Anyway, I’ll keep reading to find out why that is and to get answers to some other questions and hope there will me more passages of poetic writing like the one to start this prologue.

Author's Response: Heh, thanks a lot for the comments, criticism and compliments alike :). The "crowded" sentence is a direct result of my thinking in French and translating in English; it happens very rarely now, but a few months ago it was still typical of my writing. Content-wise, your questions will be answered in later chapters -- particularly chapters 2 and 6, if I recall correctly. Hope you like the rest of the story!

Name: MorganRay (Signed) · Date: 08/09/08 21:45 · For: Prologue
"Many years have passed since the young Queen’s death in 1793. But no matter the time or place, people should never call their child Marie-Antoinette. There is no happiness in this world for a girl called Marie-Antoinette.

My fate was sealed the 16th of October, 1983. One hundred and ninety years exactly after Queen Marie-Antoinette’s death at the infamous Place de Grève."

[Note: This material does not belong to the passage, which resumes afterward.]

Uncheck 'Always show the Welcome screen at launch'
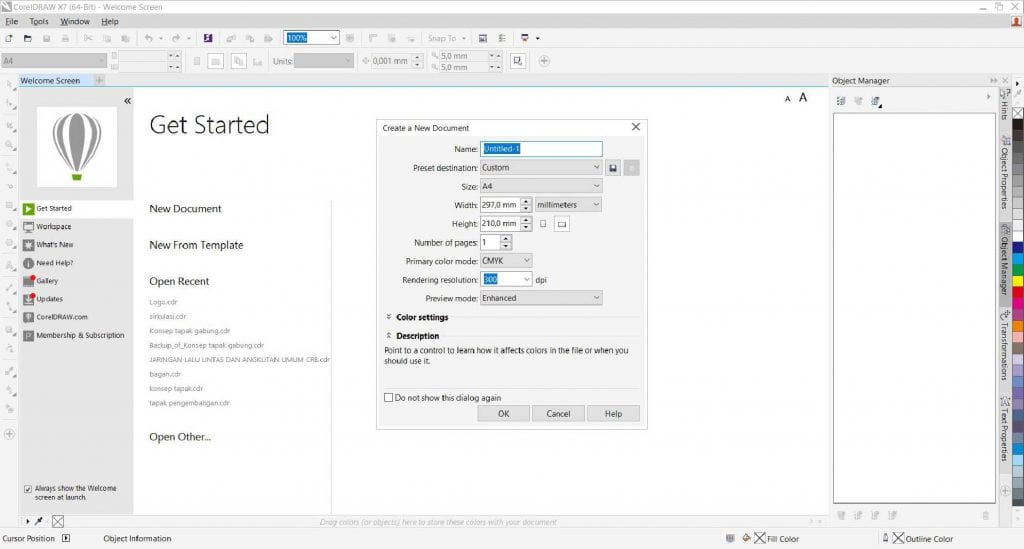 (x=27, y=489)
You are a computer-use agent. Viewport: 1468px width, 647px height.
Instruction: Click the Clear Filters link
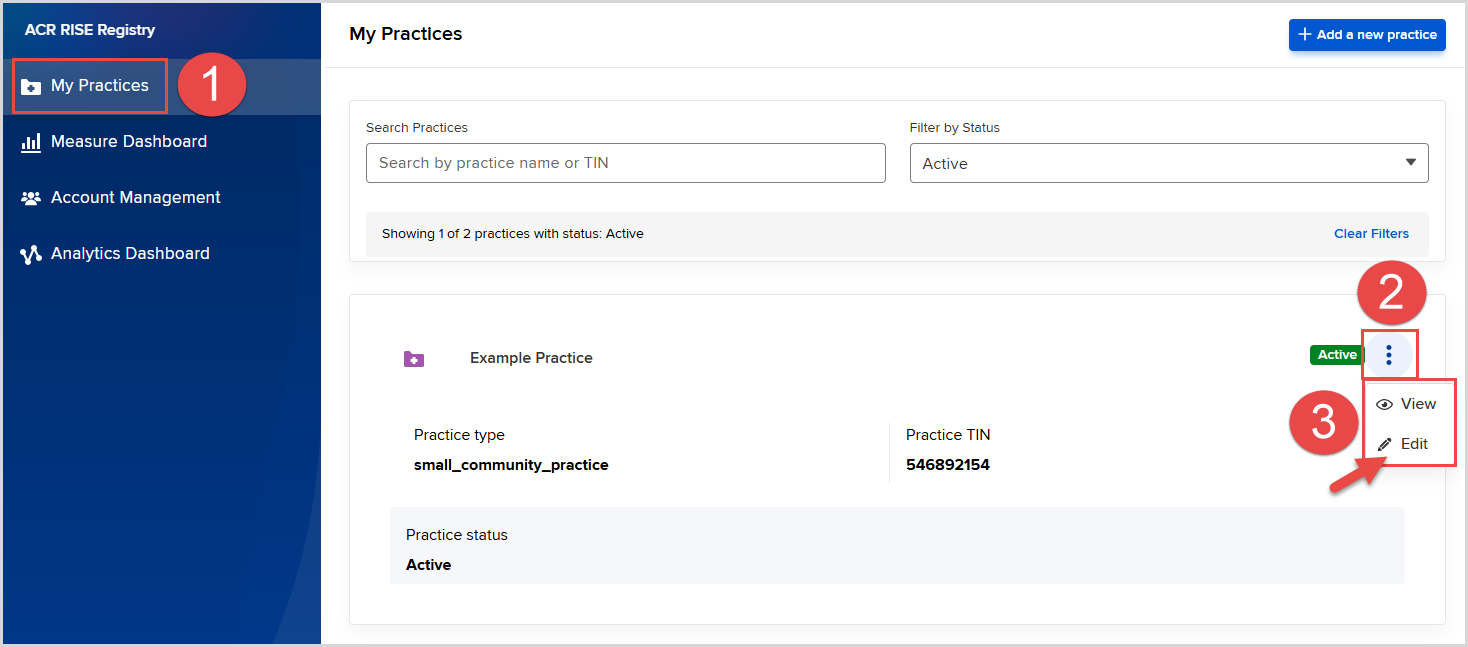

This is a great opening to the story because it imparts a tone of such certainty. It also starts the story on a tragic note and foreshadows what might happen later in the story. It kind of feels like ‘the heavy hand of fate’ is being introduced, and that will definitely hang over this story.

Author's Response: Thanks for the review -- glad you liked the beginning; after so much time, I find it a tad too melodramatic myself.

Name: MysticFay (Signed) · Date: 07/11/08 1:20 · For: Prologue
I am so glad another chapter was finally added. This story is probably one of the best fanfics I've ever read, and I love how you avoid cliches. Thanks for writing another chapter.

Name: rockinfaerie (Signed) · Date: 07/10/08 19:43 · For: The Chambermaid
Woah - this was sooo good - can't wait for the next chapter!

Name: Meme0 (Signed) · Date: 07/09/08 8:07 · For: The Chambermaid
EEEE!!! *Squeeeee!* Gotta love Dumbledore! This is great! I feel soooo excited!

Poor Lily & Harry... Lily has no idea what humiliation would be in store for her had Marie picked her to be her chambermaid.

Can't wait for your next chapter!

Name: TheBlackSister (Signed) · Date: 07/08/08 13:31 · For: The Chambermaid
I am so glad you are updating again! This story is one of the most magnificent fanfics I've ever read. Some details that I've caught:
-Harry is still imprisoned at a Number 4 - gotta love it!
-Marie was right to be wary of Lily in her house, wasn't she?!
Please keep writing, this is an excellent work!!!

Name: ahattab33 (Signed) · Date: 07/05/08 17:52 · For: The Chambermaid
What a great chapter!! My heart almost stopped when I saw Lily and Harry...I hope their situation improves....and the ending...great chapter! You are a great writer and I can't wait for another update!